Perspective | Open | Published:

Cross-linking dots on metal oxides

NPG Asia Materialsvolume 11, Article number: 19 (2019) | Download Citation

Abstract

Metal oxides are ubiquitous in our daily lives because they are robust and possess versatile electrochemical properties. Despite their popularity, these materials present limitations with respect to effective large-scale implementation. Recently, there has been growing interest in creating hybrid metal oxides to tailor the morphology and properties of these materials. From this perspective, we highlight several recent developments in cross-linked hybrid metal oxides, focusing on chemical cross-linking techniques to enrich their properties. We discuss future directions of this cross-linking approach that could enable further manipulation of these materials.

Earth-abundant metal oxides are materials whose versatile properties allow them to be utilized in applications ranging from energy storage to catalysis.1,2 Despite decades of research surrounding this class of materials, new syntheses and applications are still emerging, including novel hybrid metal oxide materials. Through nanostructuring,3 fabricating composite materials,4 or introducing new surface modifications,5 a tremendous amount of work has been done on expanding the functionality of metal oxides. In the past year alone, 1055 scientific articles related to hybrid metal oxides were published.6 Hybrid metal oxides present several notable advantages over their parent materials, one of which is the breadth of new processing options that emerge for these materials. In particular, in the case of hybrid polymer-metal oxide materials, the flexibility of the polymer is imparted to the system, which allows for facile processing into macrostructures.7 Furthermore, the construction of hybrid metal oxides can be manipulated to fashion unique architectures on the nanoscale. Various metal oxide hybrids have been tailored with novel 2D and 3D morphologies that demonstrate superior properties (e.g., electrochemical activity) to their bulk counterparts.1,8 However, there is still room for improvement to address critical issues, such as low electrical conductivity, poor ion transport, and lack of homogeneity, before metal oxides can be implemented on a large scale. In this perspective article, we discuss recent scientific advances in the area of hybrid metal oxides that address these limitations.

▸ Stored dataset items
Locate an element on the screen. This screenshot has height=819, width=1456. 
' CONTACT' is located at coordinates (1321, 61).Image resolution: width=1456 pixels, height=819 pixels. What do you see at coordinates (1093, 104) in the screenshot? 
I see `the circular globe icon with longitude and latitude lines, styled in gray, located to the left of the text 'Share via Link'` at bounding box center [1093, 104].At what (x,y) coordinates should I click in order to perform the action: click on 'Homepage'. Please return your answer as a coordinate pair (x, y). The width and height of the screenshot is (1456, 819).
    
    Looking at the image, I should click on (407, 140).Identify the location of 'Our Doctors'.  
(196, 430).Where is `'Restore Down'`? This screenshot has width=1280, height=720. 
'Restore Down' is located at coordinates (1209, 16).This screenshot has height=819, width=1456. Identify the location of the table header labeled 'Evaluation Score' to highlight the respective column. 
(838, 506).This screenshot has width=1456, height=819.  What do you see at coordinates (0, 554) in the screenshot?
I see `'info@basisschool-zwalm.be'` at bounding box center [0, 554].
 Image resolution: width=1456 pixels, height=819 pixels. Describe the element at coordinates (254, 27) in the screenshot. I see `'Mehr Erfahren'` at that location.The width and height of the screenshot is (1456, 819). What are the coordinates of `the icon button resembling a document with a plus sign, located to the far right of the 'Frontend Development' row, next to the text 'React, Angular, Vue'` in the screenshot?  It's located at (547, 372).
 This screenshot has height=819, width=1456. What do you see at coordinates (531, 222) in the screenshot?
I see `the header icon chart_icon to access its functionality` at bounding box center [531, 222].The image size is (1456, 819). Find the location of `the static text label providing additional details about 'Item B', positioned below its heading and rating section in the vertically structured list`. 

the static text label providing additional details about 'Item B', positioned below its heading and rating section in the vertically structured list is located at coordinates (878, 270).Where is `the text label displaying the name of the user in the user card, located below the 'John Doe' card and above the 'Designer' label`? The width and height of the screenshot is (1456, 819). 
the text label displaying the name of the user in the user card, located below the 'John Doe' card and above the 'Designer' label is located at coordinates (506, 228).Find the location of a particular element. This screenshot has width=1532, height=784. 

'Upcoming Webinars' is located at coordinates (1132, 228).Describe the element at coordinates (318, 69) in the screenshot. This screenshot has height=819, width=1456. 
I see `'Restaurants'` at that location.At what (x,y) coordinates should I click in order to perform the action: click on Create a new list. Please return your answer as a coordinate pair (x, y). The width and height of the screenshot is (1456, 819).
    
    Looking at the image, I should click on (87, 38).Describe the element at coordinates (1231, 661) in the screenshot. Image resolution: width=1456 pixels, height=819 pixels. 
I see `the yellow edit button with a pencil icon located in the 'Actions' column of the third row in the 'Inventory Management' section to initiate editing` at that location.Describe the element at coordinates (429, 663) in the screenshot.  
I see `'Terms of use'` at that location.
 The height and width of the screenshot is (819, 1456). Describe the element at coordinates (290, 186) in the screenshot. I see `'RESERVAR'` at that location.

▸ Task to carry out
Transcribe the passage of the metal oxides article above, between "NPG Asia Materialsvolume 11, Article number: 19" and "manipulation of these materials.", inclusive.

▸ Output of the task
NPG Asia Materialsvolume 11, Article number: 19 (2019) | Download Citation

Abstract

Metal oxides are ubiquitous in our daily lives because they are robust and possess versatile electrochemical properties. Despite their popularity, these materials present limitations with respect to effective large-scale implementation. Recently, there has been growing interest in creating hybrid metal oxides to tailor the morphology and properties of these materials. From this perspective, we highlight several recent developments in cross-linked hybrid metal oxides, focusing on chemical cross-linking techniques to enrich their properties. We discuss future directions of this cross-linking approach that could enable further manipulation of these materials.